I find that when I have read through the logic and reached the else, I must scroll back up to remind myself of the condition - I find code reads more fluently like this:

    if ($x -notmatch $y) {Warning_or_error}  
    else {
        all
        the
        logic
    }

As well as referring to groups in replace operations, we can refer back to them in the expression where they are created. So, we can test for any two vowels like this
$text -match '[aeiou].*'[aeiou]'
But to test for the same vowel twice needs a back reference:
$text -match '([aeiou]).*\1'
returns true when $text holds “Alpha” - \1 is a reference to group 1, so it holds A and matches a; \2 would be group 2 and so on. This expression returns false when the text is “extra”; \1 initially holds ‘e’ which doesn’t match anything, and then a second attempt will try with \1 as ‘a’ which also doesn’t match. Setting $text to “extraordinary” gives true – you can see this would be difficult without regex as ‘a’ isn’t the first vowel, and the two ‘a’ characters are not consecutive vowels either, but as a regex it tries ‘e’, fails and then tries ‘a’.

Using () for more than groups

If the first character inside the () is ? it says the group is doing something special - the main uses of the (?) syntax are listed in the table below:

Description	Syntax
Group with numbered back-reference	`(xxxx)`
Group with `Name` as its back-reference	`(?'Name'xxx)` or `(?<Name>xxx)`
Group without back-reference	`(?:xxx)`
Directive: no unnamed back references.	`(?n)`
Directive: include line break in “any character”	`(?s)`
Directive: `$` & `^` match “start/end of line” instead of “start/end of text”	`(?m)`
Directive: case insensitive processing of letters	`(?i)`
Directive: treat group as atomic (see part 3)	`(?>)`
Comments	`(?# a comment )`
Exclude white space and comments unless escaped	`(?x)`
Look ahead and look behind (see later)	`(?=)`, `(?!)`,`(?<=)` or `(?<!)`
Conditional processing if an earlier group matched	`(?(name)xxx)` or `(?(1)xxx)`

Named groups

The first way of using this syntax is for named groups, <name> or 'name' after the (? specifies a name, which can then be used externally or in a back reference; re-working an earlier example this:
"http://jhoneill.github.io" -match '\^((?\<file\>file)\|(?\<ftp\>ftp)\|(?\<http\>https?))://'
still returns true and still has a group named 1 but that sub-divides into one of 3 named groups:

Name Value
---- -----
http http
1    http
0    http://

This allows us to write code like this:

    if ($path -notmatch '^((?<file>file)|(?<ftp\>ftp)|(?<http>https?))://') {
        Write-Warning 'No Protocol'
    }
    elseIf ($matches.file) {do_something}  
    elseIf ($matches.ftp)  {do_something}  
    elseIf ($matches.http) {do_something}

Unnamed groups use \1, \2, \3 and so on as back-references in the same expresssion and $1, $2, $3 to refer to the groups in a replace operation. For a named back reference we use \k<Name> inside the expression and ${name} when replacing.

Comments and formatting

Specifying the (?x) option at the start of the expression would let us include the monster regex from Part one in a piece of PowerShell which looks like this:

    $GuidRegex = @'
    (?x)
    ^                  # start,
    \{?                # a { sign, optional,
    [0-9a-f]{8}        # a hex digit [0-9 a-f] repeated 8 times ,
    -                  # a – sign,
    ([0-9a-f]{4}-){3}  # the sub expression([hex digit]x4 - ) repeated 3 times,
    [0-9a-f]{12}       # hex digit repeated 12 times,
    \}?                # a } sign, optional,
    $                  # end.  
    '@

Even without comments the layout is easier to follow: anything between a # sign and the end of a line is a comment and spaces and line-breaks are all ignored, so any white-space that is part of the pattern needs to use \s. Any space before the (?x) forms part of the expression, so be sure to put (?x) at the very start of the text without any stray indents.

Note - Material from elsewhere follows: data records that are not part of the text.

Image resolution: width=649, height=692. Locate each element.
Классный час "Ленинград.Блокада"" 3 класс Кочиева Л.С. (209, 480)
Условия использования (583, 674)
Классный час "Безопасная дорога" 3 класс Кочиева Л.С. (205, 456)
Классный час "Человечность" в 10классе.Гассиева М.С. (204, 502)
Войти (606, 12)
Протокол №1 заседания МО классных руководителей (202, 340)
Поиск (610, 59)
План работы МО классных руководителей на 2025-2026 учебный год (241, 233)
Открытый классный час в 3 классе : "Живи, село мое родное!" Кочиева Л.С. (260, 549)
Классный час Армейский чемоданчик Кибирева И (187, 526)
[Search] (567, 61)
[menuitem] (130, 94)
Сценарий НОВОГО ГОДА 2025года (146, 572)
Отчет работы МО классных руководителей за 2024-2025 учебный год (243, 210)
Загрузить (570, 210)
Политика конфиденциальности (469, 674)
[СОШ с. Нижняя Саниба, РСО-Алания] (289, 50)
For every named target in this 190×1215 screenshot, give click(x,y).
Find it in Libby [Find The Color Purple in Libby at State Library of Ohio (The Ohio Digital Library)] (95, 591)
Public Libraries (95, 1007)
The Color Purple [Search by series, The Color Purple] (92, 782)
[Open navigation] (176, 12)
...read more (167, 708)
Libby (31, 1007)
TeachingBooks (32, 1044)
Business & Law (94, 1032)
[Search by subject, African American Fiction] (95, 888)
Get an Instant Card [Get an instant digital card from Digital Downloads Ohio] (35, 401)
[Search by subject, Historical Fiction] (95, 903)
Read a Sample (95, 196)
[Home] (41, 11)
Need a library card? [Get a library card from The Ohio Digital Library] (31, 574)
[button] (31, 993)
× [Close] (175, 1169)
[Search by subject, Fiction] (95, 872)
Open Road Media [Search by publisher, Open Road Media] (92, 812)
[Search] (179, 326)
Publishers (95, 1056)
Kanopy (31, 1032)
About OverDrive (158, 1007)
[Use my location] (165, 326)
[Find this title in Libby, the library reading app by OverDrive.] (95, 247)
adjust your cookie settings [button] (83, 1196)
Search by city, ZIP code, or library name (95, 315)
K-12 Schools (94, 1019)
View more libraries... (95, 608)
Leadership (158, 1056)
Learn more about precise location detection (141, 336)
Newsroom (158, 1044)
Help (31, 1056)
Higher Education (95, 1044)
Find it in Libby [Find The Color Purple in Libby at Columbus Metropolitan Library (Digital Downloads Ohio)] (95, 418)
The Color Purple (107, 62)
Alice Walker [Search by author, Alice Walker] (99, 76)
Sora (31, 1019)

If we prefer using a [regex] object to the PowerShell operators we can cast the string to a regex, with
$regex = [regex]$GuidRegex
or we can create an object with either:
$regex = New-Object -TypeName regex -ArgumentList $guidregex
or
$regex = [regex]::new($guidregex)

With the last two forms, we can specify options for the regex behaviour - like rightToLeft processing, and in this case we could use
$regex = [regex]::new($guidregex,'IgnorePatternWhitespace')
and omit the (?x) inside the expression. IgnorePatternWhitespace is a value from the the enum [System.Text.RegularExpressions.RegexOptions] so if it could be written in full as
[System.Text.RegularExpressions.RegexOptions]::IgnorePatternWhitespace

Single line and multiline mode

Ignoring Pattern-Whitespace changes how line breaks in the expression are interpreted, but what about line breaks – i.e. new-line characters – in the text being examined?

    $text = @'
    this
    is
    on
    five 
    lines
    '@
    $text -match 'on\s*five'

returns True because new-line counts as a space, so it matches \s. But testing with an expression of 'on.*five'
returns false because new-line is excluded from “.”. If we use the [regex] object we can request the singleline RegexOption.
$regex =[regex]::new('is.*on','singleline')
$regex.IsMatch($text)

Or we can specify single-line mode by starting the expression with (?s)
$text -match '(?s)is.*five'
returns true.

In some multi-line cases it would be useful to consider each line as a string in its own right and have ^ and $ act as “start and end of line” not “start and end of text”. (\a and \z are always start-of-text and end-of-text) requesting the multiline regex option or putting (?m) into the expression does this.
$text -match '(?m)^is'
returns true: but
'(?m)on\s*five'
will give false because the line break after “on” has become a hard break.

Look arounds.

Sometimes we want to match on something only if it is preceded or followed by something else. For example when we want to format a string of digits as 12,345,678.
This is something so familar that it takes a moment to think about the process and convert that into a regex description. We insert a comma after a digit if the remaining digits group into blocks of 3.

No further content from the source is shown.